Exercise prompt:
Reproduce the listing below word for word, omitting the pictures.

## START Stored rows

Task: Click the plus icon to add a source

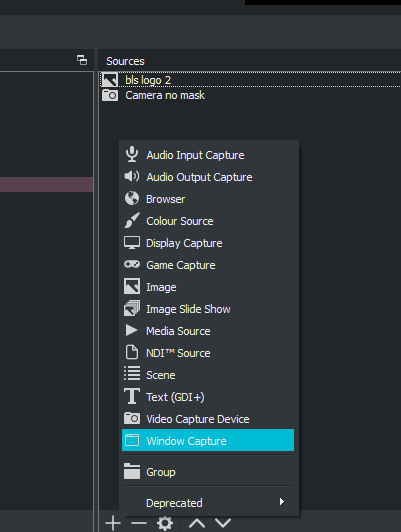Action: coord(113,523)
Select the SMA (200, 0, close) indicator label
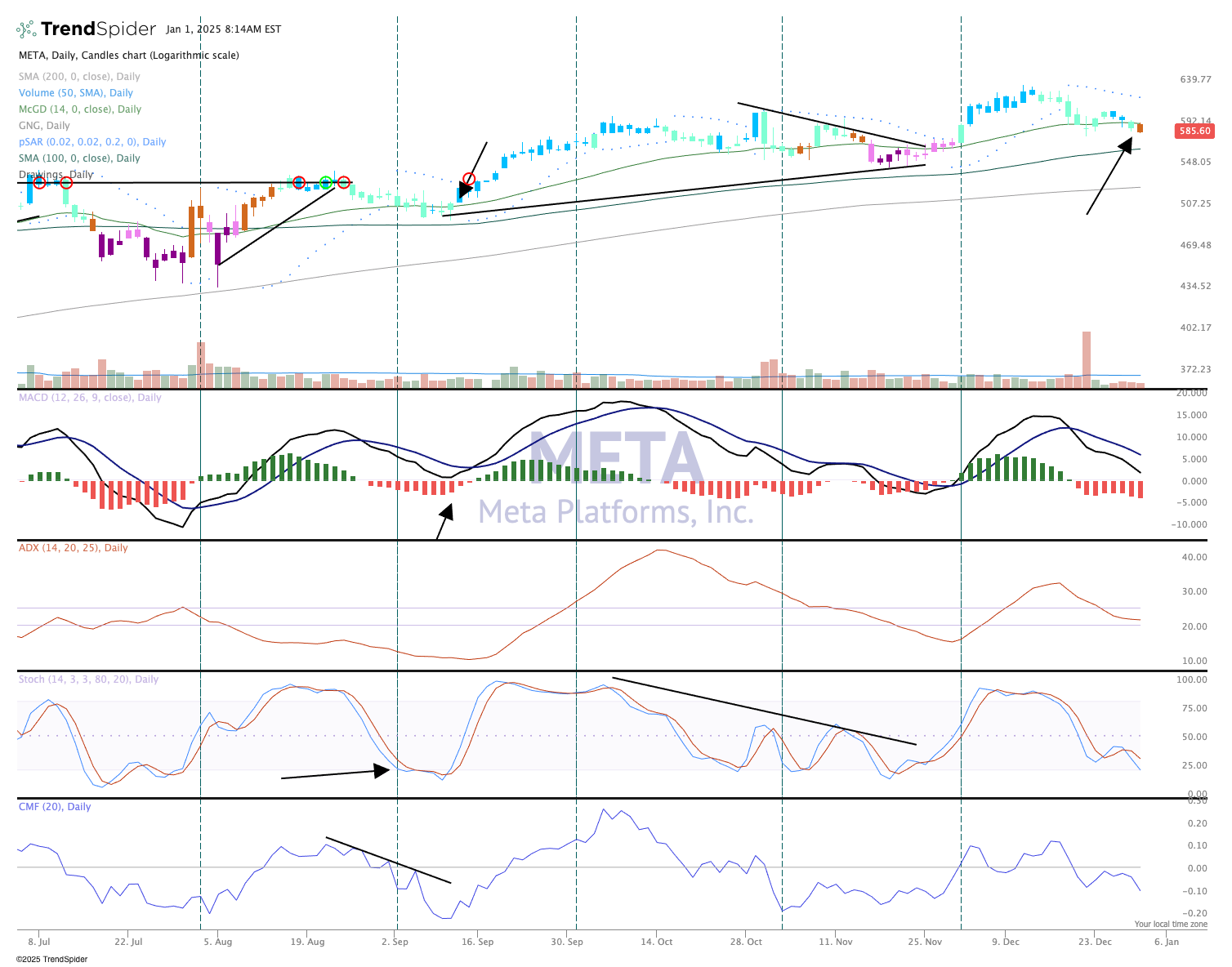 (x=79, y=77)
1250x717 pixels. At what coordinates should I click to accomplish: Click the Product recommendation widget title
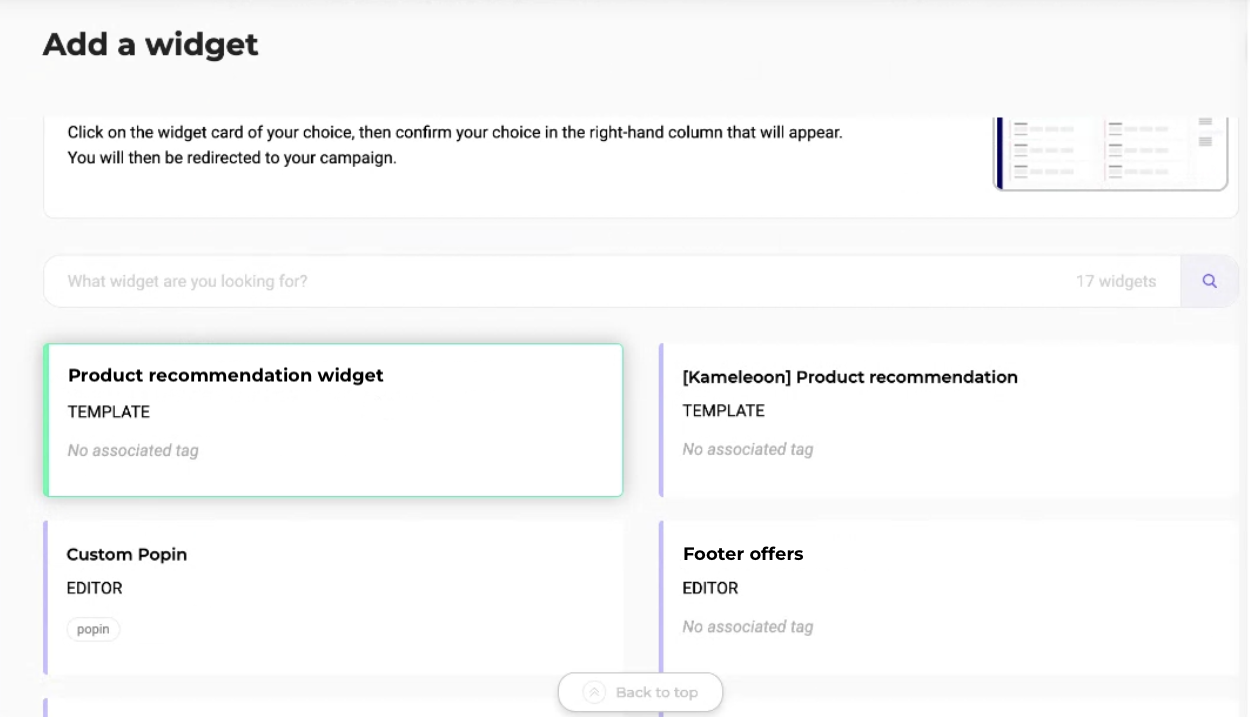coord(226,376)
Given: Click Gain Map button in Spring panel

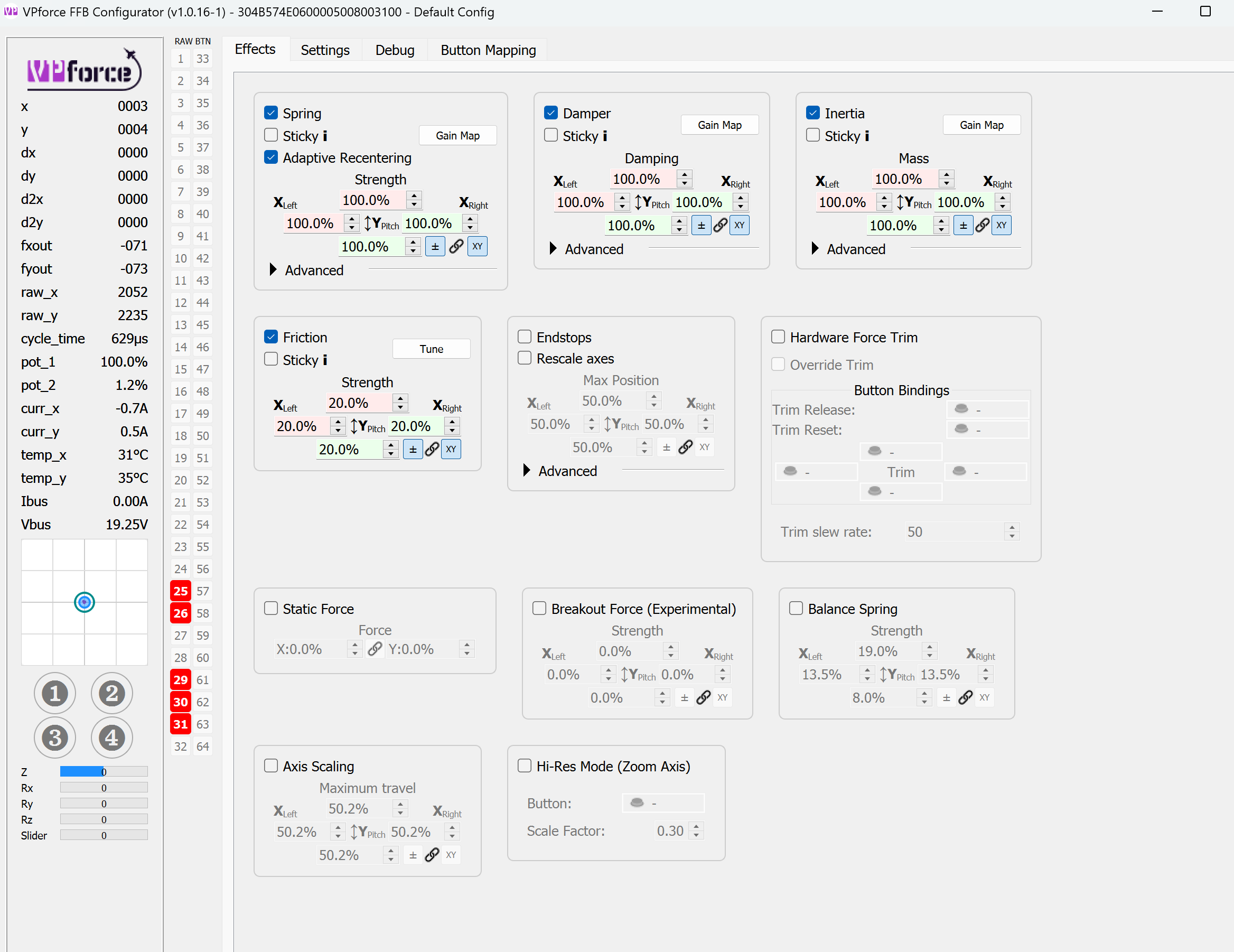Looking at the screenshot, I should [457, 136].
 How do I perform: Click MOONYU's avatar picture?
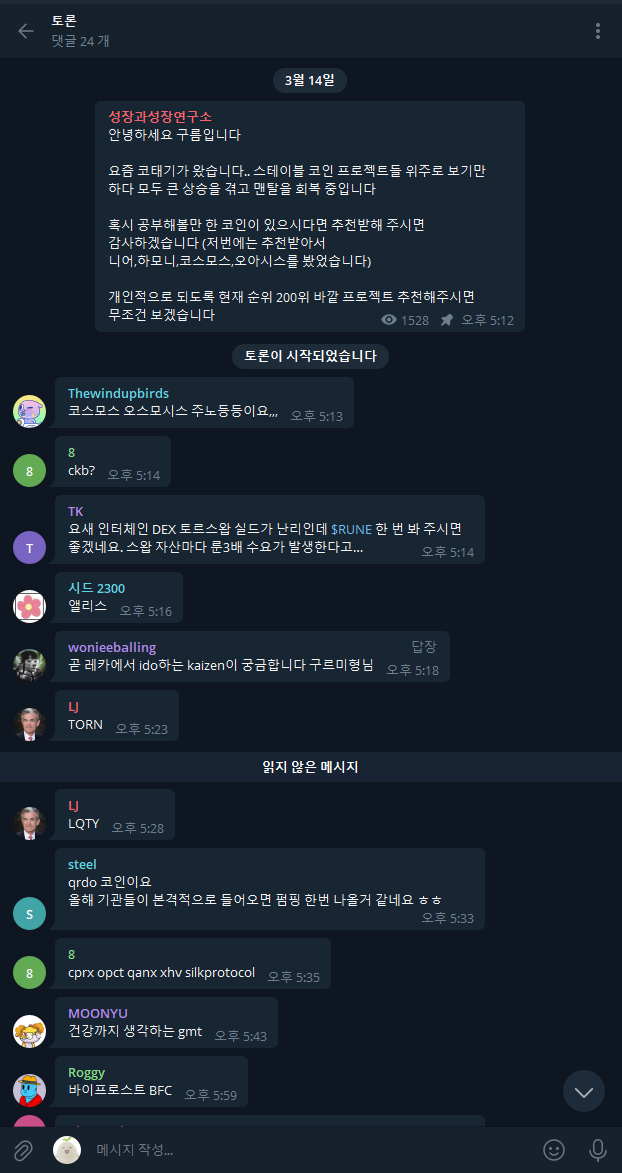[x=30, y=1031]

## END Stored rows

Result:
Task: Click the plus icon to add a source

Action: coord(113,523)
Select the SMA (200, 0, close) indicator label
 (x=79, y=77)
1250x717 pixels. At what coordinates should I click to accomplish: Click the Product recommendation widget title
coord(226,376)
Given: Click Gain Map button in Spring panel

Looking at the screenshot, I should [457, 136].
 How do I perform: Click MOONYU's avatar picture?
[x=30, y=1031]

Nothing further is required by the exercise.